Hey there! Welcome back to another episode of the podcast. I’m so happy you’re here. Last week we talked about what to do when you lose a client so today we’re flipping the script and diving into how to let go of a client.
So let’s be real, we’ve probably all had a point in our business where we agreed to work with a client who had some red flags in the beginning that we unfortunately ignored. Whether out of desperation of needing money, dealing with imposter syndrome, or a plethora of other potential reasons.
Now, you’ve been working with them for a while and their red flags have only multiplied. So you know what that means, it’s time to part ways. I know, I know it’s not the easiest conversation to have but honestly, the longer you put it off the harder it’s going to be.
Take me for instance, I got my very first podcast client back at the end of 2018 and I didn’t part ways with her until mid-2021 – almost 3 years later, even though she stopped being an ideal client at the end of 2019. So don’t be like me because the chances of that client getting better are slim to none whereas the chances of them getting worse is way more likely.
So let’s dive into some tips to let go of a client as easily as humanly possible.
Be honest but don’t go overboard – I think the most important step in letting go of a client is, to be honest with them about why you’re ending. It could simply be that you’re no longer offering that service or you could even just say you feel like you’re no longer the best fit. You don’t need to go into too much detail because that’s not really going to be beneficial in the long run.
What I like to do is write out a long email that goes heavily into detail about what went wrong and why, and then I delete the draft, walk away and clear my mind. I know that sounds counterintuitive, but honestly, it really helps me process the situation and get out all of my emotions without doing something I’m going to regret. Then, I come back later when I’m feeling more level-headed and craft the real email I’m going to send.
It helps me tremendously and I have even had team members tell me that they started doing this before sending emails to make sure that they were coming at the situation with a level head and not letting their emotions get the best of them after I shared with them what I typically do.
Don’t drag it out – Within your email, it’s important to include when you will stop working with them. My contract has an easy out where I can cease working with them immediately if I decide to but for the most part, I usually give them 30 days’ notice as a courtesy. So anything from 2 weeks to a month is acceptable. If this person is absolutely 100% unbearable to work with, then you can certainly just say all work will cease immediately but I’m in the camp of not leaving people high and dry no matter what.
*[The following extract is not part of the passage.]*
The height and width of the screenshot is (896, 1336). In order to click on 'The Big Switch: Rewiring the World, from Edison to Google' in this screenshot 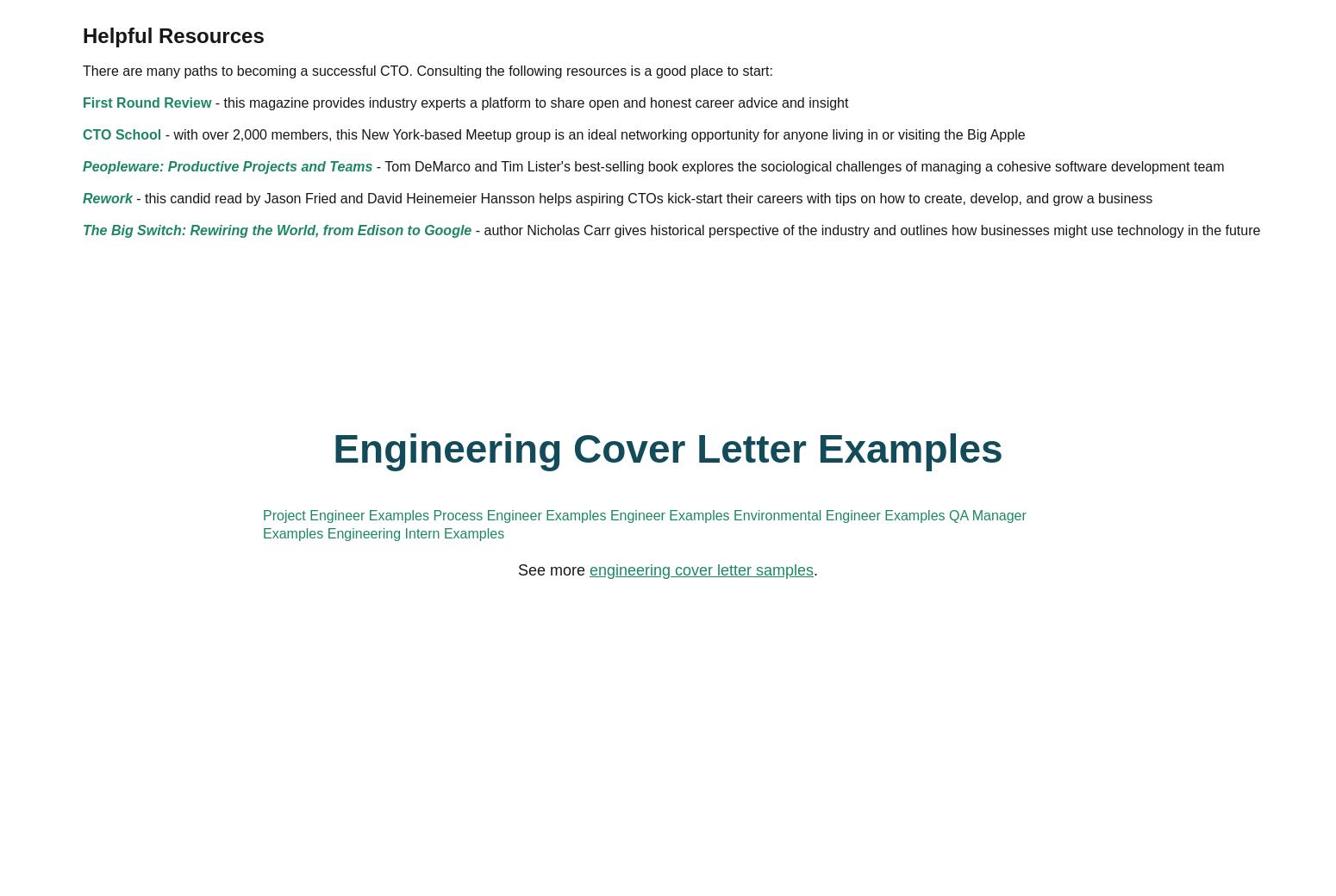, I will do `click(583, 861)`.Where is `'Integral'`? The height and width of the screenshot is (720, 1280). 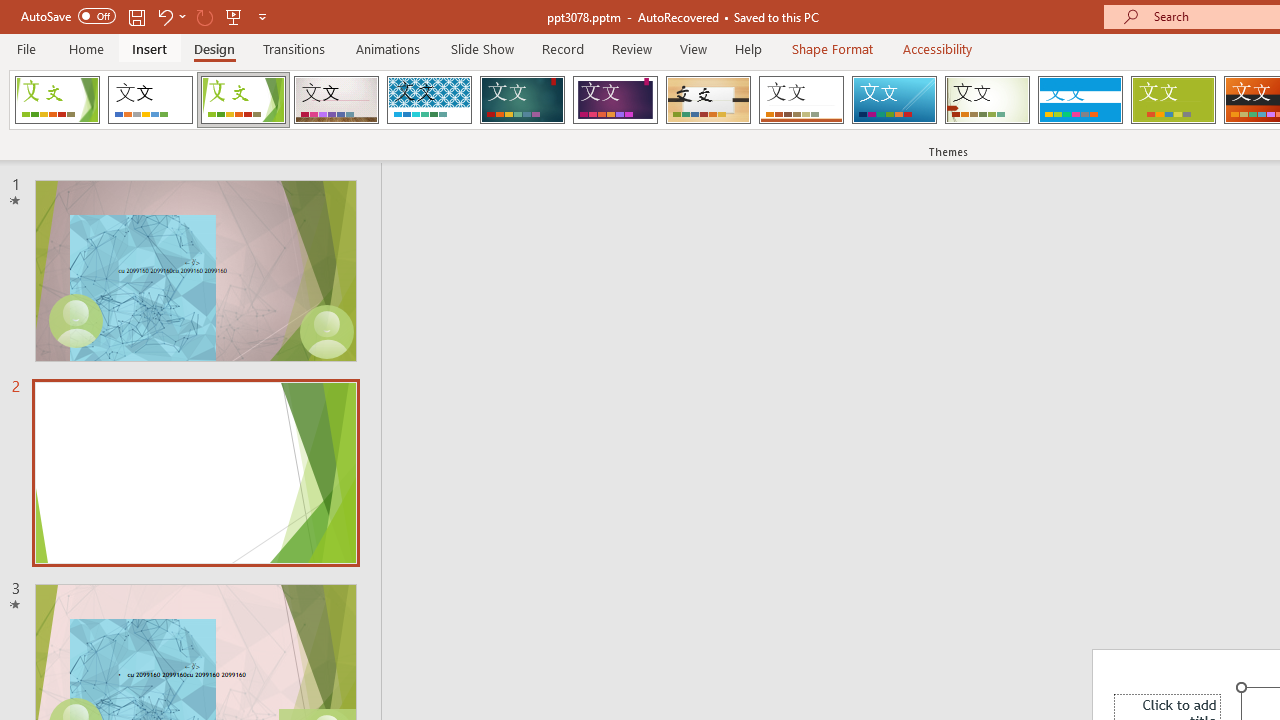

Offer to help find their replacement (depending on the situation) – Now, I definitely don’t think this is necessary for every client who you let go but I think it can be a nice gesture. I typically offer it up to any client that I let go of. Some take me up on it, while others don’t but I think it leaves a nice last impression for them. Now, I will say I haven’t had a client where I felt like I needed to let go of them immediately but in that case, I would not offer this up because I wouldn’t want to recommend them to anyone.